Jaguar - Por exemplo, qual foi a maior de todas, assim, em número de
combatentes?
- Bom, isso foi em Serra Grande.
Jaguar - Qual foi a primeira batalha que você viu, que morreu gente do seu
lado?
- Do meu lado, eu só lembro que só morreram três, em Massaranduba, na
Bahia. Divisa de Sergipe com Bahia. (Sergipe com Alagoas).
Jaguar - Por que essa batalha foi tão difícil? Tinha muita gente do outro lado?
- Tinha muita gente do lado deles. Era muita gente, era uns seiscentos e poucos
pra brigar com 90.
Jaguar - Vocês foram surpreendi\dos por eles ou já esperavam?
- Perfeito, nós já esperávamos.
Millôr - A história conta que Lampião chegou a ter mais de 200 homens. O máximo
que você pegou foi 90.
- Não, eu peguei até 120.
Ziraldo - Escuta, por que é que eles sempre perdiam! Afinal de contas, eles
eram profissionais, né? E sempre 600 contra 90, e eles perdiam. Falta de moral
da tropa, não tinham estratégia, técnica de batalha?...
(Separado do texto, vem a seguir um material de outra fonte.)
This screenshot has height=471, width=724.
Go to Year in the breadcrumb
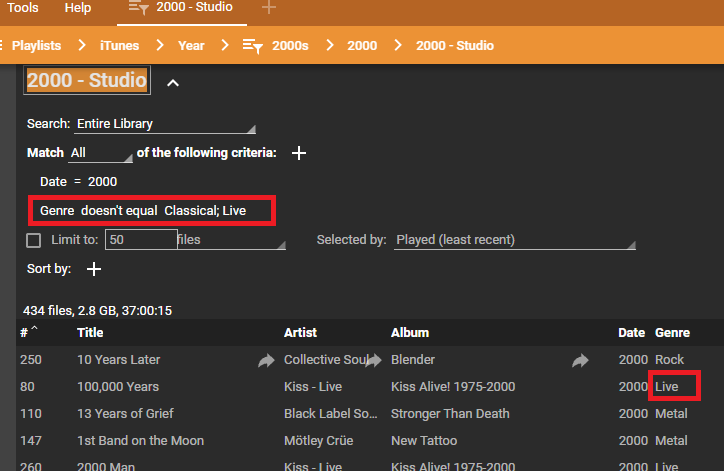191,46
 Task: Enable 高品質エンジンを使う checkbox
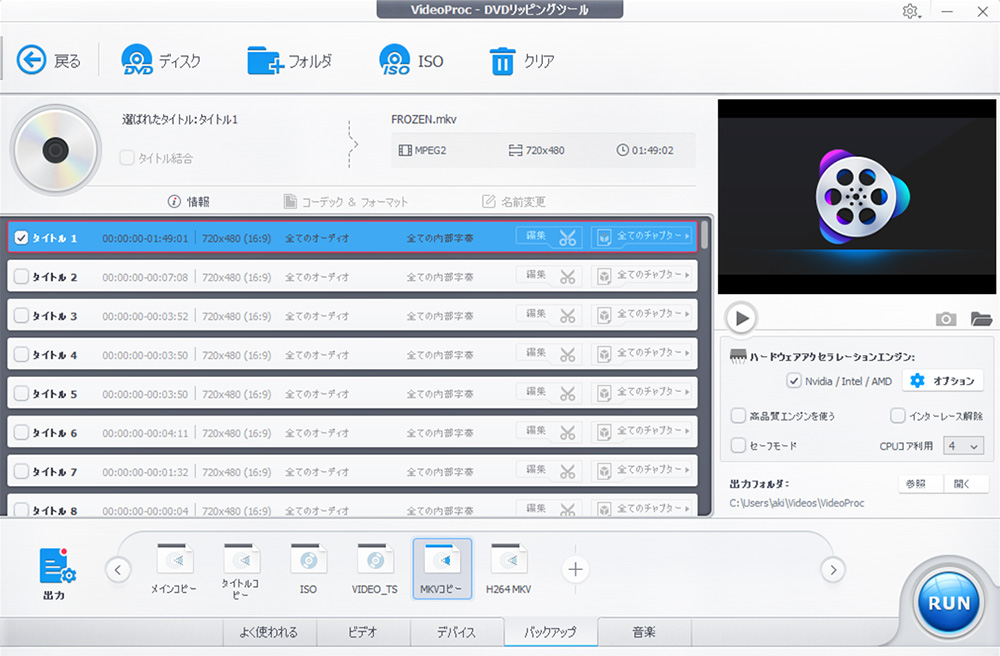point(738,416)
- Né não. O seguinte era eles: quando eles chegavam, e não encontrava a gente,
os próprios colegas mesmo matavam um ao outro. E depois diziam que era Lampião.
Millôr - Por quê?
- Porque ficavam tão apavorados que, se no momento passava um colega deles na
frente, eles saiam soltando bala a torto e a direito.
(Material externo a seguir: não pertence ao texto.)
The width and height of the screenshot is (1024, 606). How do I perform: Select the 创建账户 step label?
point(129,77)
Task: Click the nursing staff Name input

Ziraldo - A gente chama isso no futebol de marcar gol contra, né?
- É. Gol contra. Então, é esse o caso. Olha, eu vou contar pra você um caso que
se deu no Raso da Catarina. Nós viajando de tarde, e sabia que eles vinham
atrás. Bom, então, chegamos lá, naqueles cupins. No meio do caminho, Lampião
disse assim: "Olha, vamos botar aqui uns dez cupins, botar umas
barcas ali em cima e acender fogo no meio. Quando eles vierem aí, eles vão
atirar nos cupins, achando que é a gente. E aí nós vamos ver o caso deles.
Sérgio Cabral - É só por causa disso que o homem ganhava todas...
- Então, nós fizemos aquilo. Acendemos o fogo e fomos pra frente. Aí, lá vem
eles. Quando chegaram, eles num quer saber, num viu ninguém, mas viu fogo e viu
aquele negócio parecendo uma pessoa, que era o cupim, né?
Ziraldo - Espantalho, né?
- É. Aí, eles passaram fogo. Pou, pou, pou. Nós num demos um tiro, ficamos só
na risada. E eles atirando. No dia seguinte, tinha oito mortos.
Ziraldo - Isso foi onde?
- No Raso da Catarina.
CONTINUA...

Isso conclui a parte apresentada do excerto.